Gregory Zuckerman in his Wall Street Journal article “Markets Brace for Washington’s “Fiscal Cliff,” does a good job going through the issues.
The only immediate effects would be from budget cuts and Social Security payroll tax increase. All the others take effect over time during 2013 … time Congress obviously needs to get its act together next year.
Y2K was also in the news in 1999 … that turned out to be mostly more worry than problem (although it is still controversial as to whether preparation avoided the problem or not).
In my humble opinion, keeping taxes low (more money in people’s pockets for them to decide how to spend it) combined with lower government spending (this is how you reduce deficits and debt). In other words, austerity* … I am in the middle of reading the book Endgame. The End of the Debt Supercycle and How it Changes Everything and will have more on this later.
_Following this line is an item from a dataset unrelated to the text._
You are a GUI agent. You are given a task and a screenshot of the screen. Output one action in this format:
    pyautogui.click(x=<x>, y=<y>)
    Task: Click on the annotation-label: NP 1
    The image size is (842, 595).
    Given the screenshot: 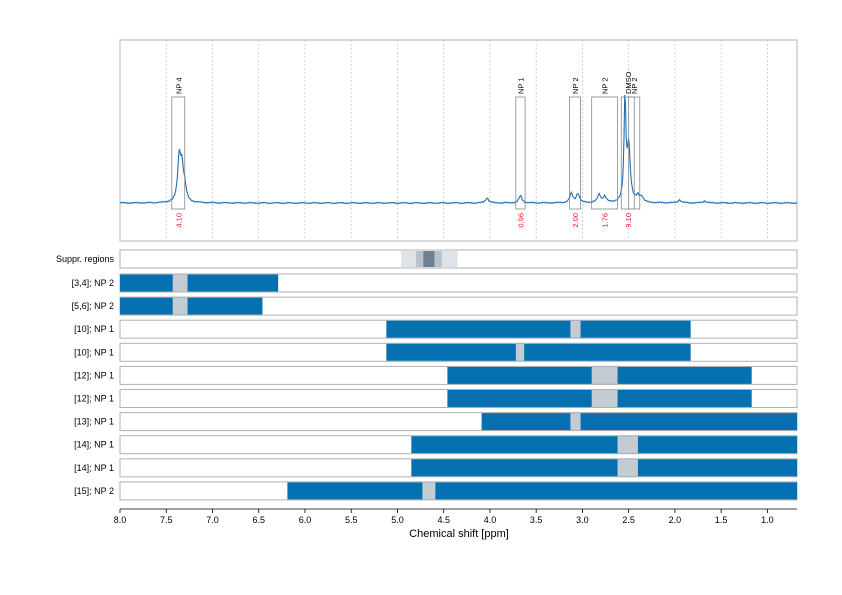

*page 154 from Endgame (link in paragraph above … as well as more in my blog posted today about the book): “Thus, the QE [Quantitative Easing] buys the economy some additional growth but only for a limited time. Why limited? The additional leverage leads to economic deterioration and increased systemic risk. Thus, the only fundamental fix for an economy plagued by extreme overindebtedness is time and austerity. There is no lasting monetary policy fix.”
[i.e., austerity requires a Fiscal policy fix]. (Bold and [ ] are my emphasis and additions to complete the thought).
We don’t need to over think this. It is simple really. First, governments assume they are different from people in that they assume somebody will always buy their debt. This assumption is proving wrong in Europe. Second, if the problem comes from over spending, then the solution is to cut back spending. Third, over spending means debt has grown – this means cutting spending even further to pay down the debt (in other words, you need to cut spending even more today to repay yesterday’s over spending … and nobody is even close to discussing this point nationally).
Here’s the fear economists and politicians have … if everyone does this (and they are), then the economy slows which means even less money for the government (politicians fear this). It also means recession and possibly deflation (prices fall due to reduced demand); economists fear these. But an over leveraged economy means the growth that politicians and economists are trying to sustain wasn’t real in the first place … it was borrowed growth.
Business as usual got the world into trouble. Business as usual will not get the world out of it. Many countries in Europe are already grappling with Fiscal (budget) issues. We live in interesting times.